Items listed in a dataset:
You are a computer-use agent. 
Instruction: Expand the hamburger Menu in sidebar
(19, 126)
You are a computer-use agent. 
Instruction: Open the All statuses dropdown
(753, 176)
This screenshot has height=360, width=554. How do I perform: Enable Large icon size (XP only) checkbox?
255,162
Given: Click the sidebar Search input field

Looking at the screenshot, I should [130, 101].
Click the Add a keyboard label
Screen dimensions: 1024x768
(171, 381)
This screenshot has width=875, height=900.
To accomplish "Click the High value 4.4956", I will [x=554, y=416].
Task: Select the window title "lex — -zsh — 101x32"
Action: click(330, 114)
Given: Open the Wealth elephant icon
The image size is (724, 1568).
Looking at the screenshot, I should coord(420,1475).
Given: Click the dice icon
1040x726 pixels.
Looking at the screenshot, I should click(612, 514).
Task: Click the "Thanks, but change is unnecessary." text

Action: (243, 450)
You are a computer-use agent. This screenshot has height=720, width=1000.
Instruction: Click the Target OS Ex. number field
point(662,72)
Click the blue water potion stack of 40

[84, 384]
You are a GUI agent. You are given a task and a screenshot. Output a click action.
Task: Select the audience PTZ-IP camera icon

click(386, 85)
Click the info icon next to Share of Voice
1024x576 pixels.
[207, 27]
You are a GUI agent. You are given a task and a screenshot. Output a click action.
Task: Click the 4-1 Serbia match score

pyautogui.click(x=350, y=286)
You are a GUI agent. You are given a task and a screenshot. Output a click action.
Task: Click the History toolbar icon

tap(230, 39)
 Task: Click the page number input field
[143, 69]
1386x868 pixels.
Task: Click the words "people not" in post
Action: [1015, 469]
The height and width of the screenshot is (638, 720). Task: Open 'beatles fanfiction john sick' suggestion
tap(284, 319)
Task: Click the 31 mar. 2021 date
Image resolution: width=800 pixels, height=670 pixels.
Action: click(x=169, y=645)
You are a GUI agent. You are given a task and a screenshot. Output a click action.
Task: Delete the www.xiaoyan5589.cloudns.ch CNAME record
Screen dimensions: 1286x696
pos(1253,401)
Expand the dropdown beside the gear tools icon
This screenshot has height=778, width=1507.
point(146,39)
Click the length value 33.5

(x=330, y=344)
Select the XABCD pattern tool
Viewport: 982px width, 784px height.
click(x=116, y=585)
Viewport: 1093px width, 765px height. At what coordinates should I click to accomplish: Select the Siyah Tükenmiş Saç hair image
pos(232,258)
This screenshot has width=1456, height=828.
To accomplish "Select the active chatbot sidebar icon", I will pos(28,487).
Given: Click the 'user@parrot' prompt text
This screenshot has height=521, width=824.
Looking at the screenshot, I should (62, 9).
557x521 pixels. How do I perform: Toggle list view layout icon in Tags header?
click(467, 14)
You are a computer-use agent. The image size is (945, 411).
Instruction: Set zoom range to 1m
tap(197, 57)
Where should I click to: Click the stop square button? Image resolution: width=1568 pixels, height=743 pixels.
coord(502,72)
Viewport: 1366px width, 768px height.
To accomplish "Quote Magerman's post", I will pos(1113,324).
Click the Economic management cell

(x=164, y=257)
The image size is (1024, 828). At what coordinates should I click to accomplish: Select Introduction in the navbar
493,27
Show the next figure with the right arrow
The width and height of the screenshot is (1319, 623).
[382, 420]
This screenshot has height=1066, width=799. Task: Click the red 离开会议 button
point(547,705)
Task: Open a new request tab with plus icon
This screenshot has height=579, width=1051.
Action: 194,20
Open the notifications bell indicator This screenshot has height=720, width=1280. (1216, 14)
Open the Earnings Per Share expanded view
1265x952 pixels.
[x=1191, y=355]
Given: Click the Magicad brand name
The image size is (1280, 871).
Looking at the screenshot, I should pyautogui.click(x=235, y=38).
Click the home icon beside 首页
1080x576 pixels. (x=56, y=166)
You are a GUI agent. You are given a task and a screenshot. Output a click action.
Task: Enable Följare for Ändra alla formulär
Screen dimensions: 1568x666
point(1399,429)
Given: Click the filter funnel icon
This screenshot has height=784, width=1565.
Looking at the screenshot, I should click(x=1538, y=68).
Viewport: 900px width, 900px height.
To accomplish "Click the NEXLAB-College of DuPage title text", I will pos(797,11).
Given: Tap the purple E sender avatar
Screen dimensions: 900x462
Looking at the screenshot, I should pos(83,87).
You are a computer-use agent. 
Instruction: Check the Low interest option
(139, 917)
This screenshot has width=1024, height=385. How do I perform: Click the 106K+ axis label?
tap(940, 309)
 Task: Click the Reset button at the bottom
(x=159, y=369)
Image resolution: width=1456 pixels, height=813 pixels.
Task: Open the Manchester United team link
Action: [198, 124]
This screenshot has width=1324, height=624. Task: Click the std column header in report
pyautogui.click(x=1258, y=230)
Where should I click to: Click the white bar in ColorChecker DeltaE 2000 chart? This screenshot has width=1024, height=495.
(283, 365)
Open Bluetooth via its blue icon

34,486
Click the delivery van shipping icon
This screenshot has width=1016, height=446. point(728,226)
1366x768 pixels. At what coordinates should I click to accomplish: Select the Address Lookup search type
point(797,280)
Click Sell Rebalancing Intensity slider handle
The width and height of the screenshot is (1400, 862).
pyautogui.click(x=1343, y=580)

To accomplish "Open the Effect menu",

◆ **Exercise**
Go through the records above. Copy each line in which the string "with" appears.

◆ **Response for this exercise**
Show the next figure with the right arrow
Task: Open a new request tab with plus icon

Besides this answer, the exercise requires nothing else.